-- Source information follows --

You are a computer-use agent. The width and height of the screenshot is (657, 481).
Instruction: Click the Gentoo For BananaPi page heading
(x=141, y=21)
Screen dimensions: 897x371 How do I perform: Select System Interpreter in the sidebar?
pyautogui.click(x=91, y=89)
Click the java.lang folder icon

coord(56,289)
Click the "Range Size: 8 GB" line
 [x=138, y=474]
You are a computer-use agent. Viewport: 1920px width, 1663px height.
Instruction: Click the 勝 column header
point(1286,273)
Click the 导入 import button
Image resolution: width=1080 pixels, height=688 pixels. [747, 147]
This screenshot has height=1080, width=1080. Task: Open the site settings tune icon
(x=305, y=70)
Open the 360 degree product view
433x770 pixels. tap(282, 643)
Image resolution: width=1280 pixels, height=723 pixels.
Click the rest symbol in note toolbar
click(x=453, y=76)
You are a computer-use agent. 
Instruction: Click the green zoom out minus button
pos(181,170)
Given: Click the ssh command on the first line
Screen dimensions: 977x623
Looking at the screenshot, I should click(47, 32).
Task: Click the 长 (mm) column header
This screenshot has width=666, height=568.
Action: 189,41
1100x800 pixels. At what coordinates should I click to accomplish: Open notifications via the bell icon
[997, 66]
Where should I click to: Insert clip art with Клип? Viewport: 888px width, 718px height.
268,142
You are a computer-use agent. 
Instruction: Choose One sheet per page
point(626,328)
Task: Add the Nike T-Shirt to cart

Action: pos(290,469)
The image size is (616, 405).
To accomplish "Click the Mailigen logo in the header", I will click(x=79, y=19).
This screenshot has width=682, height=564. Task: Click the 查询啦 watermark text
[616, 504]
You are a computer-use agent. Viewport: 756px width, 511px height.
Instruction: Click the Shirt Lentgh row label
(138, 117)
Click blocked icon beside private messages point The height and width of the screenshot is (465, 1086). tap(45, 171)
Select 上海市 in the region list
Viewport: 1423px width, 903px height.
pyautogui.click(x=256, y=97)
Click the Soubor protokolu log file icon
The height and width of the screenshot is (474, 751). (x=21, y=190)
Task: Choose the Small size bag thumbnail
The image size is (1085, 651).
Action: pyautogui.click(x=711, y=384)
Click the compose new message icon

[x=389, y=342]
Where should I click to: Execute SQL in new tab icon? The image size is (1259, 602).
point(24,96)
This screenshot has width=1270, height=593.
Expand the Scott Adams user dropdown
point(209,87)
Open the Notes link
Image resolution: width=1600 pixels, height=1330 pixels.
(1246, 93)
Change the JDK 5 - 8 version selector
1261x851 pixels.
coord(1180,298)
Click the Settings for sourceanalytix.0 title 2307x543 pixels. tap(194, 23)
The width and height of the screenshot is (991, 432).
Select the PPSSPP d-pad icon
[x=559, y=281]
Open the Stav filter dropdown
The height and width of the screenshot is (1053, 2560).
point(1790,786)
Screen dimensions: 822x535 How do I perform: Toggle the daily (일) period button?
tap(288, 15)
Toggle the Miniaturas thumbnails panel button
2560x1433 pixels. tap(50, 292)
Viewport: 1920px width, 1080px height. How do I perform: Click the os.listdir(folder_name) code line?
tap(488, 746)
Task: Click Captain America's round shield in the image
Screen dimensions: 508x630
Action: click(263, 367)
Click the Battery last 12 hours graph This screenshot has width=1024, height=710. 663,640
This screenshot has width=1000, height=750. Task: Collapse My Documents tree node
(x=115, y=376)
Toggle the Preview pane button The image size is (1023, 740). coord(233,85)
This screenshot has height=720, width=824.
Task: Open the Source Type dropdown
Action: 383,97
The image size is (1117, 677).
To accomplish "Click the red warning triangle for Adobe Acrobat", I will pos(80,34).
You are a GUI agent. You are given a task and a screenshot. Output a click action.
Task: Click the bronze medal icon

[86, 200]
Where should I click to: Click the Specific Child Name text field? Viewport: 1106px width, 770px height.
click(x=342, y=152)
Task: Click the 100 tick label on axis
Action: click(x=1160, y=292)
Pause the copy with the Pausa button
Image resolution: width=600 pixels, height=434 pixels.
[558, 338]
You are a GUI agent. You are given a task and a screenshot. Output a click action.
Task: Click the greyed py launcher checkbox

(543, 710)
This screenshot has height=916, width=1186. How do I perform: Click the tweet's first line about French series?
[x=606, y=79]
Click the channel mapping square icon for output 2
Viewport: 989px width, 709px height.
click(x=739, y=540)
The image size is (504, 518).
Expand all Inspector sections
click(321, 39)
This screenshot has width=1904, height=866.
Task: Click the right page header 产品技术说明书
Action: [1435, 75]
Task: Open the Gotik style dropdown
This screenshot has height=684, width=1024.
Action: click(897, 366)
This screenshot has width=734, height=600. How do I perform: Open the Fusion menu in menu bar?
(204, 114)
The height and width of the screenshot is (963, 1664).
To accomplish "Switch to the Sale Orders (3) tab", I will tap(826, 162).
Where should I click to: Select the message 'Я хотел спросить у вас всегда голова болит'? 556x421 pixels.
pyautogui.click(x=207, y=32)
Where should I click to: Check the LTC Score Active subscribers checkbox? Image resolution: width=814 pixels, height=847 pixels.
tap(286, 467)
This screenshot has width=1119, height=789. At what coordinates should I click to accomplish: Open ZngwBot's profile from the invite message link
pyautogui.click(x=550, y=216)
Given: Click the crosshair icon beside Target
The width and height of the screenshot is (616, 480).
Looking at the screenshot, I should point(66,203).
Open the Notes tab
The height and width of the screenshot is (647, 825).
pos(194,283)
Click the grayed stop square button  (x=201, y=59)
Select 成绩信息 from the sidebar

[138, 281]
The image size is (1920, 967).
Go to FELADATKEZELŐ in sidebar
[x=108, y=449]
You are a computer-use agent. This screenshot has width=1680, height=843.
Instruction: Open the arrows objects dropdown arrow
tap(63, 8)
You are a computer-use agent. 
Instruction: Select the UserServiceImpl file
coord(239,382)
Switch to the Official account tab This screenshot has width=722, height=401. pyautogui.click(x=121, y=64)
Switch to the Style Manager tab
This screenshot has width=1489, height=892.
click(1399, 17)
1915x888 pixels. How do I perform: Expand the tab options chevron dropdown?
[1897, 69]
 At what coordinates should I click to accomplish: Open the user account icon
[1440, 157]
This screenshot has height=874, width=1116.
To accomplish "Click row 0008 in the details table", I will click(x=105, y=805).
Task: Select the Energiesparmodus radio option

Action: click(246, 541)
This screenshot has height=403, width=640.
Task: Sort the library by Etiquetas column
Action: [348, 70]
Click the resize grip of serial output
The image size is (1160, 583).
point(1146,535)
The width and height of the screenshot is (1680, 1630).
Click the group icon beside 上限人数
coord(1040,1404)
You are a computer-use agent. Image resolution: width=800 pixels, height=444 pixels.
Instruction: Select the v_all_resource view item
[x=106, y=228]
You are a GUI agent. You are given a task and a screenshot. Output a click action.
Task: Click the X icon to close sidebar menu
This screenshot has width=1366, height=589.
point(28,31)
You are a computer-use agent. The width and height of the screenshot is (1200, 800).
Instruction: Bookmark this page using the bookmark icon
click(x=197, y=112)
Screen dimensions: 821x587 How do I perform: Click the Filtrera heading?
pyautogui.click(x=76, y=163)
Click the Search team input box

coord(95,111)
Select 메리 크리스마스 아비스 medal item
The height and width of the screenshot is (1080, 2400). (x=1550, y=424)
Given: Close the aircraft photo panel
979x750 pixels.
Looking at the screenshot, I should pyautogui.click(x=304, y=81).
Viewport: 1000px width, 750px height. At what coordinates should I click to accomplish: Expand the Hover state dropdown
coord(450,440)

-- Source information concluded --

▶ **Instructions to follow**:
Without omission, return all of the records exactly as given.

▶ **Answer**:
You are a computer-use agent. The width and height of the screenshot is (657, 481).
Instruction: Click the Gentoo For BananaPi page heading
(x=141, y=21)
Screen dimensions: 897x371 How do I perform: Select System Interpreter in the sidebar?
pyautogui.click(x=91, y=89)
Click the java.lang folder icon

coord(56,289)
Click the "Range Size: 8 GB" line
 [x=138, y=474]
You are a computer-use agent. Viewport: 1920px width, 1663px height.
Instruction: Click the 勝 column header
point(1286,273)
Click the 导入 import button
Image resolution: width=1080 pixels, height=688 pixels. [747, 147]
This screenshot has height=1080, width=1080. Task: Open the site settings tune icon
(x=305, y=70)
Open the 360 degree product view
433x770 pixels. tap(282, 643)
Image resolution: width=1280 pixels, height=723 pixels.
Click the rest symbol in note toolbar
click(x=453, y=76)
You are a computer-use agent. 
Instruction: Click the green zoom out minus button
pos(181,170)
Given: Click the ssh command on the first line
Screen dimensions: 977x623
Looking at the screenshot, I should click(47, 32).
Task: Click the 长 (mm) column header
This screenshot has width=666, height=568.
Action: 189,41
1100x800 pixels. At what coordinates should I click to accomplish: Open notifications via the bell icon
[997, 66]
Where should I click to: Insert clip art with Клип? Viewport: 888px width, 718px height.
268,142
You are a computer-use agent. 
Instruction: Choose One sheet per page
point(626,328)
Task: Add the Nike T-Shirt to cart

Action: pos(290,469)
The image size is (616, 405).
To accomplish "Click the Mailigen logo in the header", I will click(x=79, y=19).
This screenshot has width=682, height=564. Task: Click the 查询啦 watermark text
[616, 504]
You are a computer-use agent. Viewport: 756px width, 511px height.
Instruction: Click the Shirt Lentgh row label
(138, 117)
Click blocked icon beside private messages point The height and width of the screenshot is (465, 1086). tap(45, 171)
Select 上海市 in the region list
Viewport: 1423px width, 903px height.
pyautogui.click(x=256, y=97)
Click the Soubor protokolu log file icon
The height and width of the screenshot is (474, 751). (x=21, y=190)
Task: Choose the Small size bag thumbnail
The image size is (1085, 651).
Action: pyautogui.click(x=711, y=384)
Click the compose new message icon

[x=389, y=342]
Where should I click to: Execute SQL in new tab icon? The image size is (1259, 602).
point(24,96)
This screenshot has width=1270, height=593.
Expand the Scott Adams user dropdown
point(209,87)
Open the Notes link
Image resolution: width=1600 pixels, height=1330 pixels.
(1246, 93)
Change the JDK 5 - 8 version selector
1261x851 pixels.
coord(1180,298)
Click the Settings for sourceanalytix.0 title 2307x543 pixels. tap(194, 23)
The width and height of the screenshot is (991, 432).
Select the PPSSPP d-pad icon
[x=559, y=281]
Open the Stav filter dropdown
The height and width of the screenshot is (1053, 2560).
point(1790,786)
Screen dimensions: 822x535 How do I perform: Toggle the daily (일) period button?
tap(288, 15)
Toggle the Miniaturas thumbnails panel button
2560x1433 pixels. tap(50, 292)
Viewport: 1920px width, 1080px height. How do I perform: Click the os.listdir(folder_name) code line?
tap(488, 746)
Task: Click Captain America's round shield in the image
Screen dimensions: 508x630
Action: click(263, 367)
Click the Battery last 12 hours graph This screenshot has width=1024, height=710. 663,640
This screenshot has width=1000, height=750. Task: Collapse My Documents tree node
(x=115, y=376)
Toggle the Preview pane button The image size is (1023, 740). coord(233,85)
This screenshot has height=720, width=824.
Task: Open the Source Type dropdown
Action: 383,97
The image size is (1117, 677).
To accomplish "Click the red warning triangle for Adobe Acrobat", I will pos(80,34).
You are a GUI agent. You are given a task and a screenshot. Output a click action.
Task: Click the bronze medal icon

[86, 200]
Where should I click to: Click the Specific Child Name text field? Viewport: 1106px width, 770px height.
click(x=342, y=152)
Task: Click the 100 tick label on axis
Action: click(x=1160, y=292)
Pause the copy with the Pausa button
Image resolution: width=600 pixels, height=434 pixels.
[558, 338]
You are a GUI agent. You are given a task and a screenshot. Output a click action.
Task: Click the greyed py launcher checkbox

(543, 710)
This screenshot has height=916, width=1186. How do I perform: Click the tweet's first line about French series?
[x=606, y=79]
Click the channel mapping square icon for output 2
Viewport: 989px width, 709px height.
click(x=739, y=540)
The image size is (504, 518).
Expand all Inspector sections
click(321, 39)
This screenshot has width=1904, height=866.
Task: Click the right page header 产品技术说明书
Action: [1435, 75]
Task: Open the Gotik style dropdown
This screenshot has height=684, width=1024.
Action: click(897, 366)
This screenshot has width=734, height=600. How do I perform: Open the Fusion menu in menu bar?
(204, 114)
The height and width of the screenshot is (963, 1664).
To accomplish "Switch to the Sale Orders (3) tab", I will tap(826, 162).
Where should I click to: Select the message 'Я хотел спросить у вас всегда голова болит'? 556x421 pixels.
pyautogui.click(x=207, y=32)
Where should I click to: Check the LTC Score Active subscribers checkbox? Image resolution: width=814 pixels, height=847 pixels.
tap(286, 467)
This screenshot has width=1119, height=789. At what coordinates should I click to accomplish: Open ZngwBot's profile from the invite message link
pyautogui.click(x=550, y=216)
Given: Click the crosshair icon beside Target
The width and height of the screenshot is (616, 480).
Looking at the screenshot, I should point(66,203).
Open the Notes tab
The height and width of the screenshot is (647, 825).
pos(194,283)
Click the grayed stop square button  (x=201, y=59)
Select 成绩信息 from the sidebar

[138, 281]
The image size is (1920, 967).
Go to FELADATKEZELŐ in sidebar
[x=108, y=449]
You are a computer-use agent. This screenshot has width=1680, height=843.
Instruction: Open the arrows objects dropdown arrow
tap(63, 8)
You are a computer-use agent. 
Instruction: Select the UserServiceImpl file
coord(239,382)
Switch to the Official account tab This screenshot has width=722, height=401. pyautogui.click(x=121, y=64)
Switch to the Style Manager tab
This screenshot has width=1489, height=892.
click(1399, 17)
1915x888 pixels. How do I perform: Expand the tab options chevron dropdown?
[1897, 69]
 At what coordinates should I click to accomplish: Open the user account icon
[1440, 157]
This screenshot has height=874, width=1116.
To accomplish "Click row 0008 in the details table", I will click(x=105, y=805).
Task: Select the Energiesparmodus radio option

Action: click(246, 541)
This screenshot has height=403, width=640.
Task: Sort the library by Etiquetas column
Action: [348, 70]
Click the resize grip of serial output
The image size is (1160, 583).
point(1146,535)
The width and height of the screenshot is (1680, 1630).
Click the group icon beside 上限人数
coord(1040,1404)
You are a computer-use agent. Image resolution: width=800 pixels, height=444 pixels.
Instruction: Select the v_all_resource view item
[x=106, y=228]
You are a GUI agent. You are given a task and a screenshot. Output a click action.
Task: Click the X icon to close sidebar menu
This screenshot has width=1366, height=589.
point(28,31)
You are a computer-use agent. The width and height of the screenshot is (1200, 800).
Instruction: Bookmark this page using the bookmark icon
click(x=197, y=112)
Screen dimensions: 821x587 How do I perform: Click the Filtrera heading?
pyautogui.click(x=76, y=163)
Click the Search team input box

coord(95,111)
Select 메리 크리스마스 아비스 medal item
The height and width of the screenshot is (1080, 2400). (x=1550, y=424)
Given: Close the aircraft photo panel
979x750 pixels.
Looking at the screenshot, I should pyautogui.click(x=304, y=81).
Viewport: 1000px width, 750px height. At what coordinates should I click to accomplish: Expand the Hover state dropdown
coord(450,440)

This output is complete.